Self documenting of log data #5864

magicrub · 2017-03-14T10:35:43Z

We need a self maintaining mechanism for keeping the log data documented. Something like the params scheme where both the wiki and a GCS is up to date by developer comments.

Georacer · 2017-03-14T10:42:30Z

Are you referring to the MAVLink dialect or the Dataflash logs?

magicrub · 2017-03-14T14:34:31Z

I was referring to DataFlash, specifically stuff like this which are sprinkled throughout the codebase:
https://github.com/ArduPilot/ardupilot/blob/master/libraries/DataFlash/LogStructure.h#L780

Georacer · 2017-03-14T14:49:36Z

For background and reference, as @OXINARF told me here that Dataflash, logs aren't exactly stable.
So, yes, it makes sense to have dynamically generated documentation, to avoid double work; one for coding and one for documenting.

Comparing with the parameter documentation, each parameter is declared in the code along with its description and default values. That means that the author must provide that description, it's not parsed automagically from the code, which is reasonable.

For the same reason, it makes sense that each DF log message type should be an object with accompanying information. Tthe author of each DF log message should document it with supplemental information, at minimum with a description and units.

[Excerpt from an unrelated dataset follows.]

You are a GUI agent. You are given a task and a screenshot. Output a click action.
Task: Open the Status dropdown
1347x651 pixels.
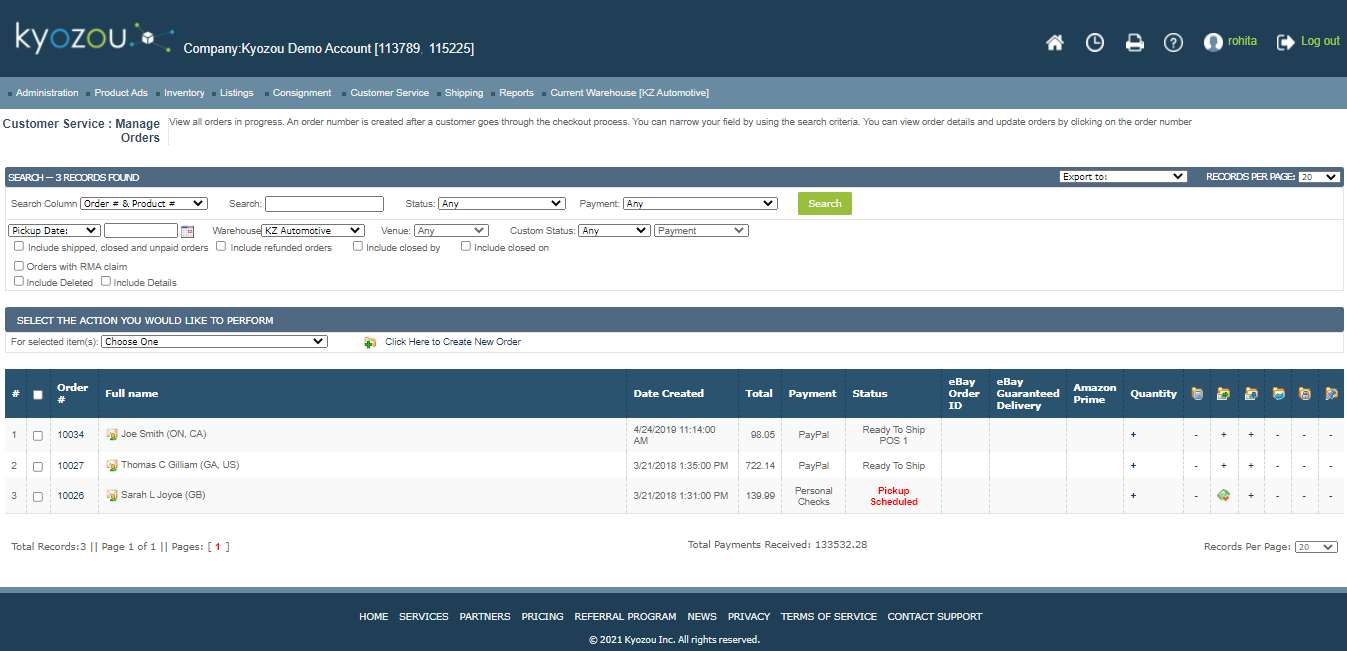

It's not clear to me right now how the parameter description code is parsed to generate the documentation, but I know where to find that information (I think).

What is important IMO, because old logs from previous versions are often re-visited, is to be able to generate documentation from older versions. This could be problematic for previous versions, but from now on it shouldn't be a problem. The missing old information perhaps could be added by hand somehow.

hunt0r · 2017-03-14T16:10:07Z

A small comment: In addition to the documentation for usability (units, log message field explanations, etc. I've actually started a document to this effect for my own learning) we could begin with dev-level documentation of anything that's not-open-to-change about the logs.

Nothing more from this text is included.